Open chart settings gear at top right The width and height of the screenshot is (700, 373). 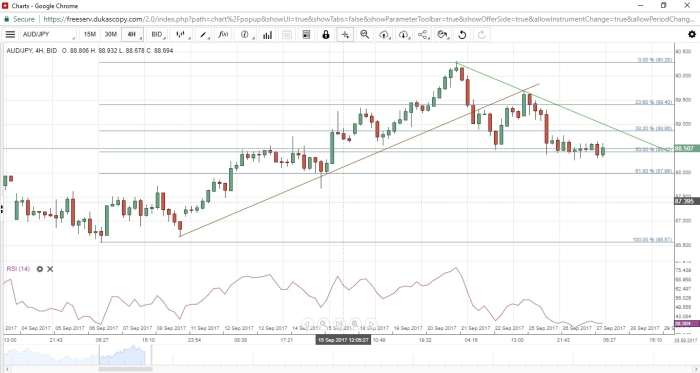point(692,34)
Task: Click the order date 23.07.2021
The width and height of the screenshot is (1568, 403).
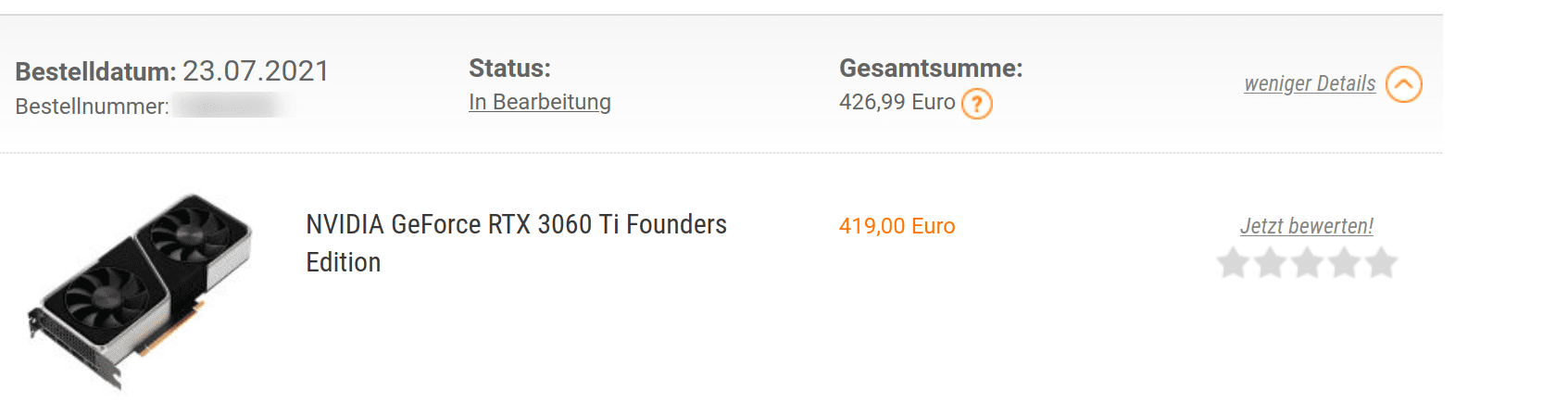Action: 256,71

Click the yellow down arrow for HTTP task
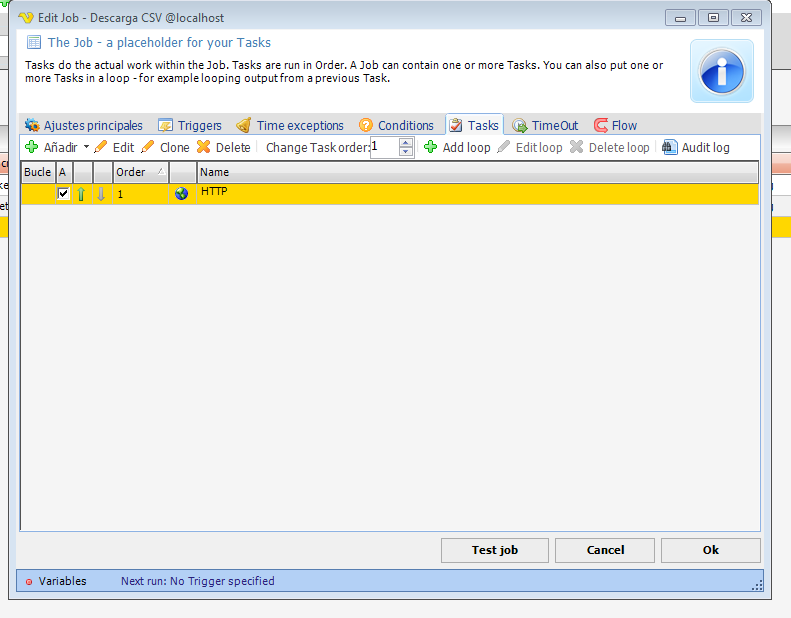click(x=101, y=194)
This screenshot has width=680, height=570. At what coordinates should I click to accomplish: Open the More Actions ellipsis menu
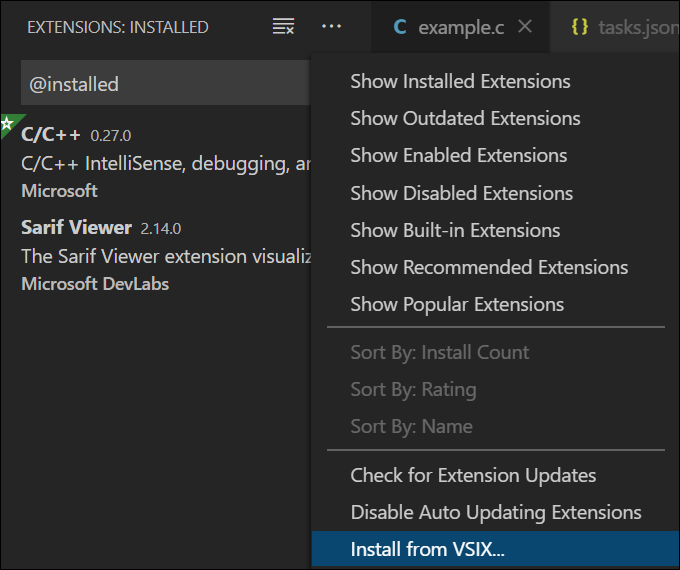(332, 27)
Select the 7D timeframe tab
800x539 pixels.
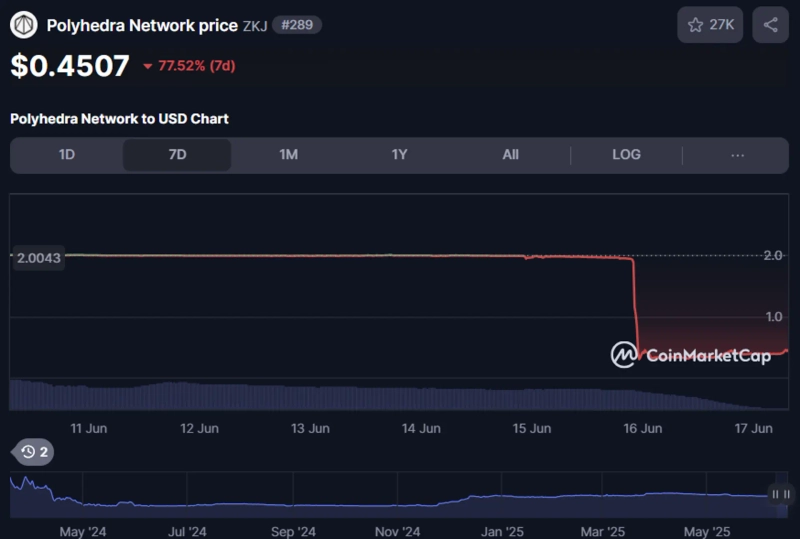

+ + +

Challenge:
Convert everything from the line containing "Task: Click the order date 23.07.2021" down to the end of the records into a numbered list, omitting any blank lines. Leave the pictures out of the answer.

Answer to the task:
1. Task: Click the order date 23.07.2021
2. The width and height of the screenshot is (1568, 403).
3. Action: 256,71
4. Click the yellow down arrow for HTTP task
5. click(x=101, y=194)
6. This screenshot has width=680, height=570. At what coordinates should I click to accomplish: Open the More Actions ellipsis menu
7. (332, 27)
8. Select the 7D timeframe tab
9. 800x539 pixels.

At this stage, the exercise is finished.